Atlas Okyanusu kıyısındaki Asturias’ta da Asturias Komünü kurulur. Sağcı isimlerin ve faşist oluşumların kabineyi ele geçirmesi hamlesine karşı grev başlatıp ayaklanan maden işçileri Asturias’ın başkenti Oviedo’yu 4-5 Ekim 1934’te ele geçirir. Komün ilan edilir. Sağa yaslanan cumhuriyetin ilk hükümeti tümgeneral rütbesi verip Francisco Franco’yu ayaklanmayı, komünü bastırmakla görevlendirir.
Fas’taki sömürge lejyonunu alıp Oviedo ve çevresini yıkıma uğratan (Şengal, Kobanê, Cizîr, Sur, Nisêbîn’de yaşananlar gibi) Francisco Franco 5 bin kadar kişiyi katleder, on binlerce kişiyi tutuklatır. 38 gün süren komünü yok ettiğinden Mayıs 1935’te Genelkurmay Başkanlığı makamıyla ödüllendirilen Franco “Asturias Kasabı” olarak anılacaktır.

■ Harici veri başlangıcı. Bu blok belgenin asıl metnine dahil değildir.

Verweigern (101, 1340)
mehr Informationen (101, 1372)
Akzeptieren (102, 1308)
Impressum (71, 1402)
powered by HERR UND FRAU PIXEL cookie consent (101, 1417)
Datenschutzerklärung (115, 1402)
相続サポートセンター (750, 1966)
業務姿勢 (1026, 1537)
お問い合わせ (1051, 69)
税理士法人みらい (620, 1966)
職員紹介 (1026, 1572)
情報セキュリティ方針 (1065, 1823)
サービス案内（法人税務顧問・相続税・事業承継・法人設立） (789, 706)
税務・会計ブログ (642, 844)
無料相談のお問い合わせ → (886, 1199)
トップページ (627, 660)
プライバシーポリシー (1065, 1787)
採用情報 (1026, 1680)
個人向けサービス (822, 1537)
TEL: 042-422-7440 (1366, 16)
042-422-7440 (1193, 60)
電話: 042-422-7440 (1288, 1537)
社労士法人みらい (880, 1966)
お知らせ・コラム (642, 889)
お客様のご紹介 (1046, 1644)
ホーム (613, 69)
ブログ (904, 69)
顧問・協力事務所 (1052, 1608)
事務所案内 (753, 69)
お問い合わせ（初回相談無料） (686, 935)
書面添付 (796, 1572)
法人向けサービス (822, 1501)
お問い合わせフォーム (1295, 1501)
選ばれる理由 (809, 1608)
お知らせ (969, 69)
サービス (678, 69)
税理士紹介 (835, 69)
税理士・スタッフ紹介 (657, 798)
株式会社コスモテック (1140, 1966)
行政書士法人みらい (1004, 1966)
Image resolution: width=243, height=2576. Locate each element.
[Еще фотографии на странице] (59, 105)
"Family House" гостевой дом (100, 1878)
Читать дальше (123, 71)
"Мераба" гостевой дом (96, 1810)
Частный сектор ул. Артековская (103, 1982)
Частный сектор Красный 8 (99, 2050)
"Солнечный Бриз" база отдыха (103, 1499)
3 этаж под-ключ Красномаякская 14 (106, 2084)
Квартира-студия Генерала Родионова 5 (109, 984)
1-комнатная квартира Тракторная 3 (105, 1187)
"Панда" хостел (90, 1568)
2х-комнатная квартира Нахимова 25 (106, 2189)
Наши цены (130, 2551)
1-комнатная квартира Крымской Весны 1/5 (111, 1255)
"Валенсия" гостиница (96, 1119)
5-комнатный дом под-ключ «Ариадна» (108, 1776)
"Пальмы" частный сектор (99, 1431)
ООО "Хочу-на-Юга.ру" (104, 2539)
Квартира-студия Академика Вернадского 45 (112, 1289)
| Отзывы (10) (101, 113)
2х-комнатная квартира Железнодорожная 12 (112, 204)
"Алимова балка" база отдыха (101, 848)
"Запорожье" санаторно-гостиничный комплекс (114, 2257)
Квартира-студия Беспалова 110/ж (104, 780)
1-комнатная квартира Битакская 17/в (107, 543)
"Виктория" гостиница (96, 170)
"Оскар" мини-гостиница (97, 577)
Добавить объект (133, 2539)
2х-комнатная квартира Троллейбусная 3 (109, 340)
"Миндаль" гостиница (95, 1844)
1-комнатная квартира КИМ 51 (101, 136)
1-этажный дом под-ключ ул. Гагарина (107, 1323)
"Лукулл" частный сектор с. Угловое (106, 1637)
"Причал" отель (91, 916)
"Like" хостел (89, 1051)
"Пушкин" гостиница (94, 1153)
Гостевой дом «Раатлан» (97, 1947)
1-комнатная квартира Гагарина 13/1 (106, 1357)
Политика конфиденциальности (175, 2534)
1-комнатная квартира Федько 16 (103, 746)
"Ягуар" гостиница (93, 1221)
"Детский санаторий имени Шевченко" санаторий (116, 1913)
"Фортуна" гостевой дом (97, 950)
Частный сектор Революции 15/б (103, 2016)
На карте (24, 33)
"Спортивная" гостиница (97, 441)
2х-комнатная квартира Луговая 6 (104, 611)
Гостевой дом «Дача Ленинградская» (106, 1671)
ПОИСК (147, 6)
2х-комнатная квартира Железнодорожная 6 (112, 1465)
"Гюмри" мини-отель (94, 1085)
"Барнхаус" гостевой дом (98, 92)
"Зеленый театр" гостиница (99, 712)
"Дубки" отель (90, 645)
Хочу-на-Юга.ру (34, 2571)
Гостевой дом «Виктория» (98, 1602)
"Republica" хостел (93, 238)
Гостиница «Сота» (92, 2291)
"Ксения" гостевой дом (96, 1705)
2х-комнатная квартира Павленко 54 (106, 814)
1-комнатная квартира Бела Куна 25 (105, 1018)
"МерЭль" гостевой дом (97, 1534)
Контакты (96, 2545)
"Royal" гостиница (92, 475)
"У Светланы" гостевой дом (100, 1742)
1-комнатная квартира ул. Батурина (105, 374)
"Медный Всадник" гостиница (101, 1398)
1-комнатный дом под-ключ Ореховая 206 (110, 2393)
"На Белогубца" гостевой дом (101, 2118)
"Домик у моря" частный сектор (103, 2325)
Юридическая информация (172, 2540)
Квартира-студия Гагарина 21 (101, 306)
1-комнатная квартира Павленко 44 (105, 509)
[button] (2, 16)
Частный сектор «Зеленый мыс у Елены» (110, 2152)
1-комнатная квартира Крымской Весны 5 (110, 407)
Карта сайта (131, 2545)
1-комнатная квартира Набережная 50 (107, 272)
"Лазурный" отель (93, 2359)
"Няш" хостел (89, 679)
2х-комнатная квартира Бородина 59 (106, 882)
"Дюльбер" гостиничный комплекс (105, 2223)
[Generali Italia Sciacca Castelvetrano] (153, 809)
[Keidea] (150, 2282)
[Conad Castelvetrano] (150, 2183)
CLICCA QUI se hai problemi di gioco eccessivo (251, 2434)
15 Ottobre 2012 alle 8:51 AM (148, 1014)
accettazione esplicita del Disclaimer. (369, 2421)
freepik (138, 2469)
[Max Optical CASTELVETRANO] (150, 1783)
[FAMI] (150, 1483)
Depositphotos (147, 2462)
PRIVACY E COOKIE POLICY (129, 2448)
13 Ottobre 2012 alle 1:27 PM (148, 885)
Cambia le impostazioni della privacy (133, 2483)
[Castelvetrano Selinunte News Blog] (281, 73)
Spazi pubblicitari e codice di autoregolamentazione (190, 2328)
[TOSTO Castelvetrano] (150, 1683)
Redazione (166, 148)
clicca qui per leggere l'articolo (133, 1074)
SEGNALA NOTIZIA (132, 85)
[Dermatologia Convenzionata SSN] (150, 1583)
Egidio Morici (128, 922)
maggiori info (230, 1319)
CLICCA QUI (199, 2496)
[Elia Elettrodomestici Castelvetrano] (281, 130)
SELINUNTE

İspanya’da Şubat 1936 seçimleri yapılınca solun ittifakı olan Halk Cephesi kazanır. Manuel Azaña hükümeti kurulur. Katalonya’ya özerklik tanınır. Azaña sol oluşumların ittifakıyla cumhurbaşkanı olunca Francisco Franco Genelkurmay Başkanlığı’ndan alınıp Kanarya Adaları’na atanır. Ancak Franco, Kanarya Adaları’nda darbe düğmesine basıp radyodan orduyu ayaklanmaya çağıracak, 19 Temmuz 1936’da Fas’a geçecektir. Fas’taki İspanyol birliğini ve kimi gönüllü kimi zoraki askere alınan Faslı lejyonları İspanya’ya taşıyan Franco bir grup generalle birlikte Nazi Almanyası’nda Hitler ve İtalya Başbakanı Mussolini’nin birlikler ve uçaklarının desteğini alarak Bask Ülkesi’ni, Katalonya’yı ve İspanya kentlerini bombalayacaktır. Sonraki yıllarda Bask ve Katalonya’daki özgürlük taleplerini ezmek için asker-polis-yargı kullanılmaya devam edilecektir.
Farklı ülkelerce coğrafyası, şehirleri bölünüp hudut telleri gerisinde uçak, tank, yargı ve ırkçı eğitim paketleri altında var olma kavgasını sürdüren Kürtler, Beluciler gibi Basklıların ülkesi de devletler arasında bölünmüş durumda. İspanya iktidarları ile Kürtlerin yaşadığı coğrafyalardaki devletler, kolonyalist metodolojiyi kopyalamış gibi uygulayagelmiş: Sömürgeleştir, dilsizleştir, yağmala, kültürü yok say, öldür, tehcir et, hapset, asimilasyon ile nefessiz bırak. İspanya ve Bask Ülkesi’nde de görüldüğü gibi anadili, kültürü, coğrafyası, şehri, tarihsel mirası, sömürüsüz bir yaşam inşası için özgülükleri için meydan okuyanlar, umut çoğaltanlar, direnenler oldukça egemenlerin elindeki zor kullanma gücü ile askeri tekniği ne kadar gelişmiş olursa olsun hakikati ve özgürlük tutkusunu, birleşerek büyüyen meşru mücadele ateşini söndüremiyor. ETA’nın legal kolu EH Bildu’dan (Euskal Herria Bildu) İspanya Kongresi’ne seçilen Senatör Josu Estarrona Elizondo’ya ile Bask Ülkesi, ETA ile müzakere süreci, Bask Özerk Parlamentosu seçimlerini sordum. İşte Bask Ülkesi’nden ve İspanya Parlamentosu’ndan yansımalar…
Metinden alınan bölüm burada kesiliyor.